You would have, too. From that distance the shivering city fit in the palm of her hand like she owned it. She could’ve blown the whole thing— markets, dancehalls, hookah bars— sent the city and its hundred harems tumbling across the desert like a kiss. She had to look back. When she did, she saw pigeons glinting like debris above ruined rooftops. Towers swaying. Women in broken skirts strewn along burned-out streets like busted red bells. The noise was something else— dogs wept, roosters howled, children and guitars popped like kernels of corn feeding the twisting blaze. She wondered had she unplugged the coffee pot? The iron? Was the oven off? Her husband uttered Keep going. Whispered Stay the course, or Baby, forget about it. She couldn’t. Now a bursting garden of fire the city bloomed to flame after flame like hot fruit in a persimmon orchard. Someone thirsty asked for water. Someone scared asked to pray. Her daughters or the crooked-legged angel, maybe. Dark thighs of smoke opened to the sky. She meant to look away, but the sting in her eyes, the taste devouring her tongue, and the neighbors begging her name. -Natalie Diaz, from When My Brother Was an Aztec, 2012
This is an intense poem. It’s hard to take in images like “children and guitars popped like kernels of corn” without a wave of nausea. The language pops and crackles like fire — blown, broken, busted, bursting, bloomed — and doesn’t let up.
The unexpected pairings of nouns and verbs are particularly arresting, combinations like pigeons glinting, dogs wept, roosters howled, guitars popped. The words are common, but they don’t usually belong together. It makes us pay attention to the horror of what’s happening.
This poem is a reinterpretation of the story of Lot’s wife from the Bible. In the story, Lot invites two messengers to stay the night at his home in the city of Sodom. When the men of the town discover he is harboring strangers, they demand that he turn them over to be, well, sodomized by the gathering crowd. Lot refuses.* The messengers turn out to be angels, and they help Lot and his family escape Sodom while God destroys the city as punishment. The angels warn the refugees not to look back, but Lot’s wife turns as they flee to see the city in flames. Instantly, she is transformed into a pillar of salt.
From the first line, Diaz brings the story closer to us — “Of course she looked back. You would have, too.” Lot’s wife isn’t remarkable, she is human. Just like you, just like me. When Diaz talks about gas and electricity and has Lot call his wife “baby,” she is telling us that this story is also the story of today. We are not finished watching places we belong to crumble.
Diaz is telling her own story here — as a Mojave-American linguist, she worked with the last elder Mojave speakers to preserve and revitalize the language. But with “You would have, too,” she’s also inviting us to think of the places we have left behind.
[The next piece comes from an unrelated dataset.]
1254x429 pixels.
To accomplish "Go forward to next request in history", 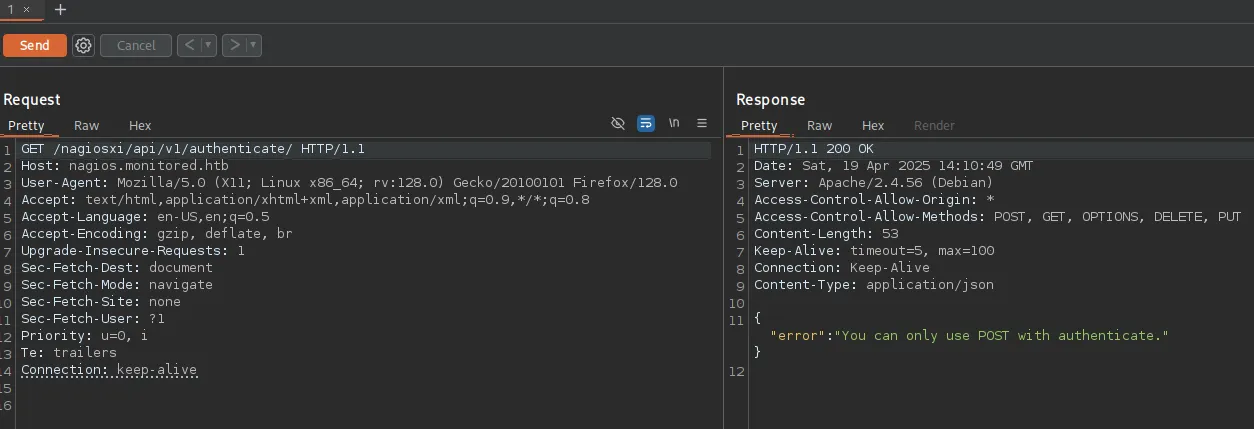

Lot’s wife has a sense that the she “owns” this city and is responsible for it in some way. And yet, she is fleeing. She has chosen to leave this place, but she is still called to it. She is stretched between wanting to serve and saving herself.
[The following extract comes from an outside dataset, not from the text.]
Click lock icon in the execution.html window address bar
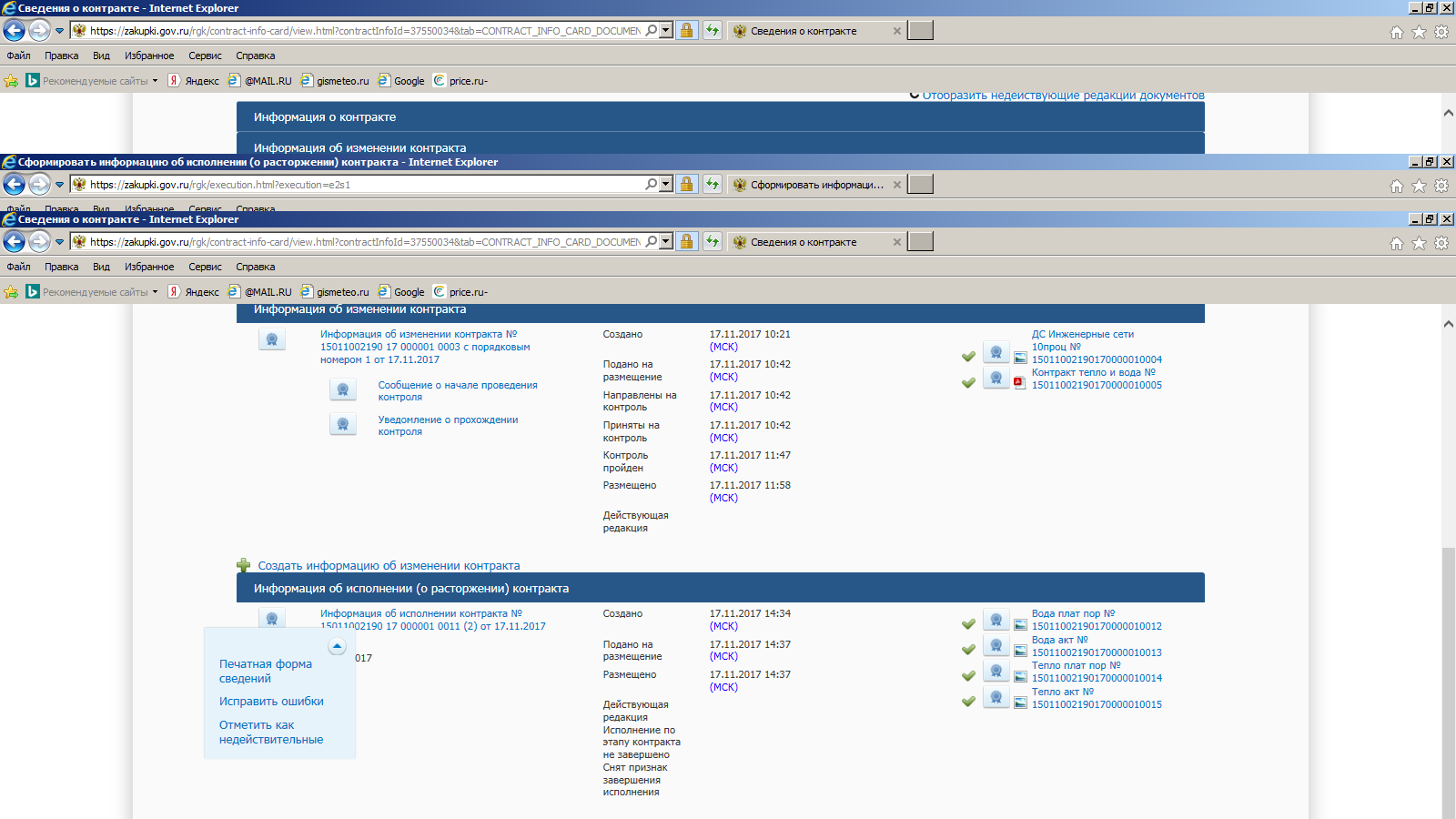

I have always wondered about the women in the story of Lot. They didn’t come to the door that night. We are told that Lot offered his two young daughters to the mob (they refused), but we know nothing about the rest of the women who lived and worked and danced in the city. This poem looks directly at these women, at the details of their lives and suffering, through the eyes of another woman who is herself suffering. They witness each other, and we witness them.
We know how the story of Lot ends, but we don’t know exactly what happens here. Something is burning, but perhaps something is also being birthed. There’s no resolution to the story, only the sounds of people crying for each other through the rubble.